Dataset rows:

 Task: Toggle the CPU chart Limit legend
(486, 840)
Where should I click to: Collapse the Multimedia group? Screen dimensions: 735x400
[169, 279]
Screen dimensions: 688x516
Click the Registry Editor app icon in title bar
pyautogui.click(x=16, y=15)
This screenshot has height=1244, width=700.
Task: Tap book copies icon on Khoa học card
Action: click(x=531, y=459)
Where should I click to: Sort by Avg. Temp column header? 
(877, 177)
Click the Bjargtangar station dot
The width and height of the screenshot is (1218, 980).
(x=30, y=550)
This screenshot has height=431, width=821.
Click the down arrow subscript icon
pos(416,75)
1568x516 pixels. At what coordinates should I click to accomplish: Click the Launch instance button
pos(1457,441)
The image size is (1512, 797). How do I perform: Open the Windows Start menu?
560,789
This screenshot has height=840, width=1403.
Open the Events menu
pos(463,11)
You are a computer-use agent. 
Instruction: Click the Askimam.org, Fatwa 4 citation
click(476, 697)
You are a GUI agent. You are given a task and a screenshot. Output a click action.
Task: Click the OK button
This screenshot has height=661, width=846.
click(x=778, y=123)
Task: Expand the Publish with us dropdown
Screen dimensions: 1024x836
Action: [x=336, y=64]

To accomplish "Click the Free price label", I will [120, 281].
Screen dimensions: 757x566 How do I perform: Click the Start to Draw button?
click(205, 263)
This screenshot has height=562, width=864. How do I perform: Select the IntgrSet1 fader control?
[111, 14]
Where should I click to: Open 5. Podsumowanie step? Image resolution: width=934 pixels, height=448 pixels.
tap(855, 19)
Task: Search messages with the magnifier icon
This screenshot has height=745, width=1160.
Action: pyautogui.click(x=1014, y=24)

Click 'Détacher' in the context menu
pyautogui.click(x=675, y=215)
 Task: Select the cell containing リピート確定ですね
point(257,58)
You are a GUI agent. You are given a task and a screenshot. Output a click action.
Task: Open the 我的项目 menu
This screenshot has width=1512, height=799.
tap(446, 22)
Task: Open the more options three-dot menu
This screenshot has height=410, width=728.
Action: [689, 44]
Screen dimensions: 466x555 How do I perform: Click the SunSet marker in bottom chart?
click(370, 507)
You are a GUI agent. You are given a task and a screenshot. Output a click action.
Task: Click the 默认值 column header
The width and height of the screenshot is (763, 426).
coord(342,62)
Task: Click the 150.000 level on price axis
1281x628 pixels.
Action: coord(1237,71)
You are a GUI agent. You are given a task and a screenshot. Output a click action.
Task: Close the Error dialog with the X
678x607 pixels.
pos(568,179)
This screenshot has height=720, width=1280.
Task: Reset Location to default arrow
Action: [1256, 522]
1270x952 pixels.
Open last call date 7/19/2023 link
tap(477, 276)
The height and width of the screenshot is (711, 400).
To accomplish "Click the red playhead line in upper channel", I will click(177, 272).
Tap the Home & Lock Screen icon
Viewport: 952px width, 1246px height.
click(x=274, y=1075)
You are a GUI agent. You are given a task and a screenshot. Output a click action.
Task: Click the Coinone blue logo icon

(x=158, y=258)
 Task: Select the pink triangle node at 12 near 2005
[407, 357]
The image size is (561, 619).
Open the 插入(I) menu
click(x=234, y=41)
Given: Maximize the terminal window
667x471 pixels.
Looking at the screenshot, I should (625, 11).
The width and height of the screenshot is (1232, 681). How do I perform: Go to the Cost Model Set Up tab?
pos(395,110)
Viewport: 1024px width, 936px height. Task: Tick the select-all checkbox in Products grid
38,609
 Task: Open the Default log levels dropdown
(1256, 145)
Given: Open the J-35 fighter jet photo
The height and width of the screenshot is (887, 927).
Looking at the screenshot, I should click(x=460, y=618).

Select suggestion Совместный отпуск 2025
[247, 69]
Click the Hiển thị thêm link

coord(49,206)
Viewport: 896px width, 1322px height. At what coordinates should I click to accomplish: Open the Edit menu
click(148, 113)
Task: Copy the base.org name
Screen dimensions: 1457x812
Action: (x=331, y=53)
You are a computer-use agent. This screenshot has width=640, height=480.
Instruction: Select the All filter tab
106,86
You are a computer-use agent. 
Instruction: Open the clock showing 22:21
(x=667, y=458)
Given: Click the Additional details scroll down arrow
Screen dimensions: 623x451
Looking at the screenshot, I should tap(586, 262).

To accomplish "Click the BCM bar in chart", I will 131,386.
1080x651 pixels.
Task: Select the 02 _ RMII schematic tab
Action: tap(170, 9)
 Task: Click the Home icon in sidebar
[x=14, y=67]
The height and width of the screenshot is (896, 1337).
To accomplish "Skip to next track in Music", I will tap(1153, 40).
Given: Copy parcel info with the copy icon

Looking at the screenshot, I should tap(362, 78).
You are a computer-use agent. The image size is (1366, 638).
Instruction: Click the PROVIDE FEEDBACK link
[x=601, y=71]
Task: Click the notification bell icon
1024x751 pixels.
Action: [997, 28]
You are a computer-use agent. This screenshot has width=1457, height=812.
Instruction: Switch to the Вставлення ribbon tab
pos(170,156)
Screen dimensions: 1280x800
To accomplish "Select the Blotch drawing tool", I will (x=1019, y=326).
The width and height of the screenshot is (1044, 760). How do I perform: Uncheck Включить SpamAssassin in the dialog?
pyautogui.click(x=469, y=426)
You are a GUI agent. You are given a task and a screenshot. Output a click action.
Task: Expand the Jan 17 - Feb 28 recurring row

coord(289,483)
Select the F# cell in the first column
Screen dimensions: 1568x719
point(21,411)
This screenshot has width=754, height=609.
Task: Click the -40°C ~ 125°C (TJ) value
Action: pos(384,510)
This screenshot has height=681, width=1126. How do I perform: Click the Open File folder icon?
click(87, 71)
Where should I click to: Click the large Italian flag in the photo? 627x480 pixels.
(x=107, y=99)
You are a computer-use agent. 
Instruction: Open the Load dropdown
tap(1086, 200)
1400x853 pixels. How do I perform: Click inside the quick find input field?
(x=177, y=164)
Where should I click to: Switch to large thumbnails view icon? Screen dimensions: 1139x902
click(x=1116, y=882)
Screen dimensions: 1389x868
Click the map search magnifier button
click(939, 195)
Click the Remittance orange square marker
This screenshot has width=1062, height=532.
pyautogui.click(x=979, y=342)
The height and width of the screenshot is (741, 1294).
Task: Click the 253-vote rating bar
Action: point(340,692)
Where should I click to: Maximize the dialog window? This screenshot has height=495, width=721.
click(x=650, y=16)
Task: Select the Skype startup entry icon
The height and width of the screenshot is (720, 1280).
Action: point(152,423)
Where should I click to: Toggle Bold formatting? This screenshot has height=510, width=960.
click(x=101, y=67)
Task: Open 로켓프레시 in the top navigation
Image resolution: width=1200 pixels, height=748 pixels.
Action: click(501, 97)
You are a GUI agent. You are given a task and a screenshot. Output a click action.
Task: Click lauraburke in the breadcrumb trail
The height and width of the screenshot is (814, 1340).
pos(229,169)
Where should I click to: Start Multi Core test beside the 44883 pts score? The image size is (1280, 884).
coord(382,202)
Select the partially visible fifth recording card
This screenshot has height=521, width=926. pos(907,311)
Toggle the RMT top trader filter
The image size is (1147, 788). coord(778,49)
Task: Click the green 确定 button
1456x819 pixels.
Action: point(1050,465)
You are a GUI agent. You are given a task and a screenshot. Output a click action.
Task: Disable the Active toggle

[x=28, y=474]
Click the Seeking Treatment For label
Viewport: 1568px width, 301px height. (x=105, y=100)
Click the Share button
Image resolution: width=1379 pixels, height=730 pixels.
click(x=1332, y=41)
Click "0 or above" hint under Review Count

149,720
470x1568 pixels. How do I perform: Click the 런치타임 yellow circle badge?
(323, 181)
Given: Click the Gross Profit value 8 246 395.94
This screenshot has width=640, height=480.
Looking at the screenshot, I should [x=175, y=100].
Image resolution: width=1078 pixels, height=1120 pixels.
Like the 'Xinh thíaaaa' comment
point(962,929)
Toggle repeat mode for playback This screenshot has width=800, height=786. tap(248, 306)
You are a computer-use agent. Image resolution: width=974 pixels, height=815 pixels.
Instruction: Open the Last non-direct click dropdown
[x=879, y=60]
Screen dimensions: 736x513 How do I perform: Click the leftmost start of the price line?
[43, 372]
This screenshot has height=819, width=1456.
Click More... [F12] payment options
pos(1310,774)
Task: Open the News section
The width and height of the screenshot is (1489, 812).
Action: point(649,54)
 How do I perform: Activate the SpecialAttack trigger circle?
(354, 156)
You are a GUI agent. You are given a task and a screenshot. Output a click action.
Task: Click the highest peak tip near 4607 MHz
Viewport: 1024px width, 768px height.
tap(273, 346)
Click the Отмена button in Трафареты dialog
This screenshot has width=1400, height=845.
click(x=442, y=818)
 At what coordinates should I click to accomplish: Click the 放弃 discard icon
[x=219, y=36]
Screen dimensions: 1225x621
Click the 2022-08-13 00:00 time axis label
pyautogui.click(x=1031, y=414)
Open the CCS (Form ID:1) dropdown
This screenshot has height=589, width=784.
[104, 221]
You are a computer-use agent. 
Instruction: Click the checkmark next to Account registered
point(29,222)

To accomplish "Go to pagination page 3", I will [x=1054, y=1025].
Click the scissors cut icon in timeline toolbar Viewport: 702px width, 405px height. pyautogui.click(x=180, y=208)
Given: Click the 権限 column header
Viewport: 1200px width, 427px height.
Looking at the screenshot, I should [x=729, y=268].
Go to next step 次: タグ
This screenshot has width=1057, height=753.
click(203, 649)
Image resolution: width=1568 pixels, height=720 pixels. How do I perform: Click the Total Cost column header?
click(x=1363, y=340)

Set task: Recast the lines of the entries from the one containing "Where should I click to: Collapse" through the one containing "Action: click(x=531, y=459)" as a JSON list of strings, one string per line, with blank lines omitted.

Result:
[
  "Where should I click to: Collapse the Multimedia group? Screen dimensions: 735x400",
  "[169, 279]",
  "Screen dimensions: 688x516",
  "Click the Registry Editor app icon in title bar",
  "pyautogui.click(x=16, y=15)",
  "This screenshot has height=1244, width=700.",
  "Task: Tap book copies icon on Khoa học card",
  "Action: click(x=531, y=459)"
]